BATON ROUGE — Although House Education Committee members said they worry about the rising costs of the TOPS program, they refused a proposal Wednesday to rework the free college tuition program and shrink its price tag.
Rep. Joe Harrison, R-Napoleonville, was pushing a bill that would have raised eligibility standards for high school graduates to get a TOPS award and would have capped the amount of tuition covered through the program in future years.
It also would have required students to repay the state if they lose their TOPS awards within the first two years of college because they don't maintain the required credit hour and grade point averages.
The program is estimated to cost the state $235 million next year and more than $300 million within three years. The bill was estimated to save the state $170 million in the 2017-18 budget year, when the largest provisions would kick in, and greater amounts in future years.
Four committee members supported the bill, while eight voted against it, killing it.
"It seems to me like what you're trying to do, you're going to lose an awful lot of kids," said Chairman Steve Carter, R-Baton Rouge, who opposed the bill. "I just don't want to limit youngsters from having the opportunity."
Proposals to tweak TOPS are considered long shots. The program is popular among Louisiana parents and middle-class voters, and it is credited with boosting college enrollment in a state struggling to improve its educational attainment levels.
Gov. Bobby Jindal opposes any efforts to cap TOPS or increase eligibility requirements.
But Carter said he doesn't expect the defeat of Harrison's bill to end discussions about TOPS for the session. House Speaker Chuck Kleckely, R-Lake Charles, is working on a proposal to change the program, and other measures have been filed for consideration.
"I do think that we'll have an opportunity to review TOPS again," Carter said.
Harrison has introduced his bill for several years but has failed to gain support.
"Within the next two to three years we will not be able to afford anyone in this program," he said.
Several lawmakers said they were sympathetic to Harrison's concerns about the program, formally called the Taylor Opportunity Program for Students.
"We have to be fiscally conservative in realizing that if it breaks the bank, it's not going to help the state," said Rep. Thomas Carmody, R-Shreveport.
But even some lawmakers who echoed Harrison's worries about the long-term financial stability of TOPS refused to support the bill.
James Caillier, executive director of the Patrick F. Taylor Foundation, for whom the TOPS program is named, opposed Harrison's proposal.
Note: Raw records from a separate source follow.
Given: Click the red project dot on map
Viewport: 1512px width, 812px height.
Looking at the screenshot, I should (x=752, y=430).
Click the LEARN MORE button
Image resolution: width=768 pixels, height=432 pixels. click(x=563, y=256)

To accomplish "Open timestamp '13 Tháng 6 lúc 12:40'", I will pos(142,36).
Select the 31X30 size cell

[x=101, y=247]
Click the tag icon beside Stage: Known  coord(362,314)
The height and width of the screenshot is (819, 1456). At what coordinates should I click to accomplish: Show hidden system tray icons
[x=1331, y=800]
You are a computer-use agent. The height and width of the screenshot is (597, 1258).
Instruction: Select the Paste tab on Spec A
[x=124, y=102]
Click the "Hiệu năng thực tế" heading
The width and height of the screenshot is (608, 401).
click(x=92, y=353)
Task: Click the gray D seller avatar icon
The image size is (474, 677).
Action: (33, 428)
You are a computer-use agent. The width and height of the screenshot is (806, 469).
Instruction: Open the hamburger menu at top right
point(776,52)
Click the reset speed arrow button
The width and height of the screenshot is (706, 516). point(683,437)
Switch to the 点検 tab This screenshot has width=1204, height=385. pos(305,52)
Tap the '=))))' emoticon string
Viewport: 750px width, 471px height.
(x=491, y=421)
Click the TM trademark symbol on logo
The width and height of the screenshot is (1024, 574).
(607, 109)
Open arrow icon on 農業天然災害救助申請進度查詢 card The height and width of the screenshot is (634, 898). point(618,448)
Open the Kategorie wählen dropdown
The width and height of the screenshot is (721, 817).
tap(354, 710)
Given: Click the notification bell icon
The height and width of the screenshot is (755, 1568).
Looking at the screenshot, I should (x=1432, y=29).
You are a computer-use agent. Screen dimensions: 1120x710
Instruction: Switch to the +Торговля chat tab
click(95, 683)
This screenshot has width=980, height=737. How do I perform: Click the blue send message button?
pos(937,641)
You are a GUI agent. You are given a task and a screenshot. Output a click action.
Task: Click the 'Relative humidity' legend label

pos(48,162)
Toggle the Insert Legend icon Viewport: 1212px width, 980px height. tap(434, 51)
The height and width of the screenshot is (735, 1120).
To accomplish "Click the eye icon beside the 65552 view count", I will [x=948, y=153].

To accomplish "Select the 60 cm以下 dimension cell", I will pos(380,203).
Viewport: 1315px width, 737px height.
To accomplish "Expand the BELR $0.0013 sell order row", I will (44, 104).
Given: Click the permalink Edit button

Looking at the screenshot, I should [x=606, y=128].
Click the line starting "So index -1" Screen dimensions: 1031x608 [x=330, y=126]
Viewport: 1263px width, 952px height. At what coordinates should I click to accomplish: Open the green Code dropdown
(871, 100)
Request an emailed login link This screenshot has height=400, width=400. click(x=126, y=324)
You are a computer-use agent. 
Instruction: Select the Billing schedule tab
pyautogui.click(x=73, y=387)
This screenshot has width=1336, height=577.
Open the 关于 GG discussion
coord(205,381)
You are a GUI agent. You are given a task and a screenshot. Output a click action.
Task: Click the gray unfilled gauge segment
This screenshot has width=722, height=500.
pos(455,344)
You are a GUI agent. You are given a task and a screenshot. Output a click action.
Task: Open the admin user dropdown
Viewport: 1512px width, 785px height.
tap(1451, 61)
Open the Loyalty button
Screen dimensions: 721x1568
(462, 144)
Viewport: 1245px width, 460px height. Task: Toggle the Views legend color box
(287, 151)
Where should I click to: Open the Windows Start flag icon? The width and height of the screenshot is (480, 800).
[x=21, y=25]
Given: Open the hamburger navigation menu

He said TOPS students graduate at higher percentages than other college students. He also said the changes Harrison proposed would eliminate thousands from the program, disproportionately hitting low-income and minority students.
"The success of this program compared to the total number of dollars spent in education is tremendous," Caillier said.
After the vote rejecting Harrison's bill, lawmakers proposing other changes to the TOPS program pulled their bills from consideration.